Results showed that death by month 12 occurred in 8.6% of the ferric carboxymaltose group and 10.3% of the placebo group; a total of 297 and 332 hospitalizations for heart failure, respectively, occurred by month 12; and the mean change from baseline to 6 months in the 6-minute walk distance was 8 meters in the ferric carboxymaltose group and 4 meters with placebo. The P value for the primary composite was .02.
The trial also used another method (unmatched win ratio) to analyze the hierarchical composite outcome in the ferric carboxymaltose group as compared with the placebo group that gave a result of 1.10 (99% confidence interval, 0.99-1.23).
During the follow-up period, CV death or hospitalization for heart failure (the main secondary outcome) occurred in 31.0% of the ferric carboxymaltose group and in 32.2% of the placebo group (hazard ratio, 0.93; 96% CI, 0.81-1.06).
Repeated dosing of ferric carboxymaltose appeared to be safe, with an acceptable adverse-event profile in most patients. The number of patients with serious adverse events occurring during the treatment period was similar in the two groups (27.0% in the ferric carboxymaltose group and 26.2% in the placebo group).
‘It’s hard to argue that we are not disappointed’
Designated discussant of the HEART-FID study at the ESC HOTLINE session, Scott Solomon, MD, Brigham and Women’s Hospital, Boston, described HEART-FID as “an extremely important and well-conducted trial.”
He noted that iron deficiency is extremely common in patients with heart failure, affecting at least about a third of patients, and is associated with reduced New York Heart Association class and reduced survival. Previous smaller studies have suggested benefit but have narrowly missed their primary endpoints. HEART-FID was a larger and sufficiently well-powered trial to test the hypothesis that iron supplementation can improve harder clinical endpoints.
Dr. Solomon said that the primary endpoint could be difficult to interpret, with a hierarchical composite, and a win ratio. “But I think it’s fair to say that the results are modest at best,” he added.
“When we look at the traditional cardiovascular death/heart failure hospitalization endpoint, one of the hard endpoints that we care about most in heart failure, it’s hard to argue that we are not disappointed,” he commented.
Referring to the P value of .01 threshold set for significance, which is based on new U.S. Food and Drug Administration regulatory standards, Dr. Solomon noted, “If they had used a standard P = .05 threshold, then they would be able to claim that this trial had met its primary endpoint. But, nevertheless, whatever threshold for significance we look at, the benefit was clearly modest.”

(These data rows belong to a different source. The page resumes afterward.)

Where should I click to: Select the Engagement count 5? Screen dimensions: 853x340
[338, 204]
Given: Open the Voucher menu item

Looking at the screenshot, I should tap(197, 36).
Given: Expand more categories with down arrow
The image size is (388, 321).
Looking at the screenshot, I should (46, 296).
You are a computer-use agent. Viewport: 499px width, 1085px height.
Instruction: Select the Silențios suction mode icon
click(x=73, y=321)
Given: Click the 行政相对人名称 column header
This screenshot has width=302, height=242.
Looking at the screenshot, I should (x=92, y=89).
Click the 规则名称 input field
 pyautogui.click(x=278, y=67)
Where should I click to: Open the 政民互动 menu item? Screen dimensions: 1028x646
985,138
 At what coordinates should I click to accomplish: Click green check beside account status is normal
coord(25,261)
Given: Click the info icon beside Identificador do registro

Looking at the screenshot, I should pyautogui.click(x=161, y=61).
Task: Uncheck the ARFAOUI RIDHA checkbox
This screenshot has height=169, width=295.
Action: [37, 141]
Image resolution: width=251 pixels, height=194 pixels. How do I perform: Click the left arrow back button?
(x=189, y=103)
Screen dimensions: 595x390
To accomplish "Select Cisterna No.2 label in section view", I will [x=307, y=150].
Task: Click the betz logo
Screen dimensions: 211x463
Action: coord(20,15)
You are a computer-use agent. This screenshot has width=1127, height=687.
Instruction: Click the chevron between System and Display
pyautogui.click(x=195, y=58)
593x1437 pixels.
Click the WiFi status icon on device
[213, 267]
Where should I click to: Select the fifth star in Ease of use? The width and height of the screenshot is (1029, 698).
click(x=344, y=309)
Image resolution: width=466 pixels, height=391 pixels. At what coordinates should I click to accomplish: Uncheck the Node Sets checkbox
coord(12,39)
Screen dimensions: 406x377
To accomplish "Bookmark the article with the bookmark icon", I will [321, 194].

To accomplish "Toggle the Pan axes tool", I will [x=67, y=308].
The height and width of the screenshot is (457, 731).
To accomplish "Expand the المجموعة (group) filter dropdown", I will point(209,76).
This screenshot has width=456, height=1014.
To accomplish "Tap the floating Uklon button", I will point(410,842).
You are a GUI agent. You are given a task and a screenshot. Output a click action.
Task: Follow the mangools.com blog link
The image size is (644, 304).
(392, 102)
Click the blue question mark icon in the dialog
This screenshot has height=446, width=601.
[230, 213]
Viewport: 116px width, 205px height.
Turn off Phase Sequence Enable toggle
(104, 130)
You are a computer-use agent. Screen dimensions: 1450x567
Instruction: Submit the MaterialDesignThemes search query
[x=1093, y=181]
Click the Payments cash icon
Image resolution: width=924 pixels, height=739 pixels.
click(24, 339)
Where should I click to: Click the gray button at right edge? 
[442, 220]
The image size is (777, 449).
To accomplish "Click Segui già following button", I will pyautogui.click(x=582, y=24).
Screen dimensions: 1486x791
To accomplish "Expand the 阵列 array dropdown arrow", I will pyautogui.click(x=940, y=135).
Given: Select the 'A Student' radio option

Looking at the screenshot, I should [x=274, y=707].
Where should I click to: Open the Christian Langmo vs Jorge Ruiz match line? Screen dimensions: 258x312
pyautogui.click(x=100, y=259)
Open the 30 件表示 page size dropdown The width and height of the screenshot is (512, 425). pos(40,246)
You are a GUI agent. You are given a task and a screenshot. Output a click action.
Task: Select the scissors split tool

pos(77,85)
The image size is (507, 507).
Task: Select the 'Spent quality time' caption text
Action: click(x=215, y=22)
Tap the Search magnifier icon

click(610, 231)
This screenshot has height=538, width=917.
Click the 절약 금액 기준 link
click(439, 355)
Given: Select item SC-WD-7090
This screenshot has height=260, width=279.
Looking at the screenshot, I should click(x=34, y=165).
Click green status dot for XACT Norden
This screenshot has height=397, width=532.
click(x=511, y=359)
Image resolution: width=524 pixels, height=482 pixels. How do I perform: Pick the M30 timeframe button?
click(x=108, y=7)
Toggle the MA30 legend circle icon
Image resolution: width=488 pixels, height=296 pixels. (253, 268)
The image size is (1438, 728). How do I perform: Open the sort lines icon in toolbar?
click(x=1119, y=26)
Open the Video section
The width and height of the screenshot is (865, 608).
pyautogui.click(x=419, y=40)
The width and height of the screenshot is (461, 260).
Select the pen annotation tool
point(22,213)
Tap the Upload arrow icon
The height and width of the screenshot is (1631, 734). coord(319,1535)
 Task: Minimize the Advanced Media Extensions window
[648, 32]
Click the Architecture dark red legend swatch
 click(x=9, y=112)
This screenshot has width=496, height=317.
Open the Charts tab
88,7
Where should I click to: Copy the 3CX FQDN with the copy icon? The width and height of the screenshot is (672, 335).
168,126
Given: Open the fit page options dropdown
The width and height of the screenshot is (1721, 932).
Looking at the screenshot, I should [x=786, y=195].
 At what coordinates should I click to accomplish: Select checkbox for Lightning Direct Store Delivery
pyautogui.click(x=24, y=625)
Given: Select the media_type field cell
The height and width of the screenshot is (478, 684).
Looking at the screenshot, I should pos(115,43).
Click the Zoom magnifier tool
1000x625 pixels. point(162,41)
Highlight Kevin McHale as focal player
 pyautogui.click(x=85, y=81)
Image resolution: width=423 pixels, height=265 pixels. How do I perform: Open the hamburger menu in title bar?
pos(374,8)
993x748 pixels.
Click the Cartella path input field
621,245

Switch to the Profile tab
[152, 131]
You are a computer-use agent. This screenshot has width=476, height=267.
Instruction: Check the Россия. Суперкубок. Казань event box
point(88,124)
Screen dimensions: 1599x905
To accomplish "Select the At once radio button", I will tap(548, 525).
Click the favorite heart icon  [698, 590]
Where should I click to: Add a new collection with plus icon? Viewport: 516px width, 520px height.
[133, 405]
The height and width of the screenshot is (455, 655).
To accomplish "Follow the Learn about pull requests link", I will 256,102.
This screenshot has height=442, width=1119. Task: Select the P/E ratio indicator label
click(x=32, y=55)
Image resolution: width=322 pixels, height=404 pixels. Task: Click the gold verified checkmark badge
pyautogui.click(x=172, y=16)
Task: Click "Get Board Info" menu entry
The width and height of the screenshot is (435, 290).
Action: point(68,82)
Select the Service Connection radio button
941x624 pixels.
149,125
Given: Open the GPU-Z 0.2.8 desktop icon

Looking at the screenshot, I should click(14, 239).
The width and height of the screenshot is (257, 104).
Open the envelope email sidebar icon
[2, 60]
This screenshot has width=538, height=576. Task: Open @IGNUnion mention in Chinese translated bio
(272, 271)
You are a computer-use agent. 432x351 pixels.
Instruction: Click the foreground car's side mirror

“As with all trials that show modest results, it will be useful to look at subgroups that are most likely to respond to the greatest extent to this therapy, and I look forward to learning more on this from further analyses,” Dr. Solomon concluded.
In an accompanying editorial in the New England Journal of Medicine, Pieter Martens, MD, and Wilfried Mullens, MD, PhD, Ziekenhuis Oost-Limburg, Genk, Belgium, and Hasselt (Belgium) University, point out that analyses from previous trials have suggested that intravenous iron did not have a treatment effect in patients with a transferrin saturation of more than 20%.
They note that, in the ferric carboxymaltose group in the HEART-FID trial, the mean transferrin saturation was 23.9% at baseline, higher than in previous studies.
Future analyses should assess the importance of the transferrin saturation value at baseline, which “could help redefine the definition of iron deficiency in patients with heart failure and, we hope, help clinicians determine which patients might benefit from intravenous iron supplementation,” they write.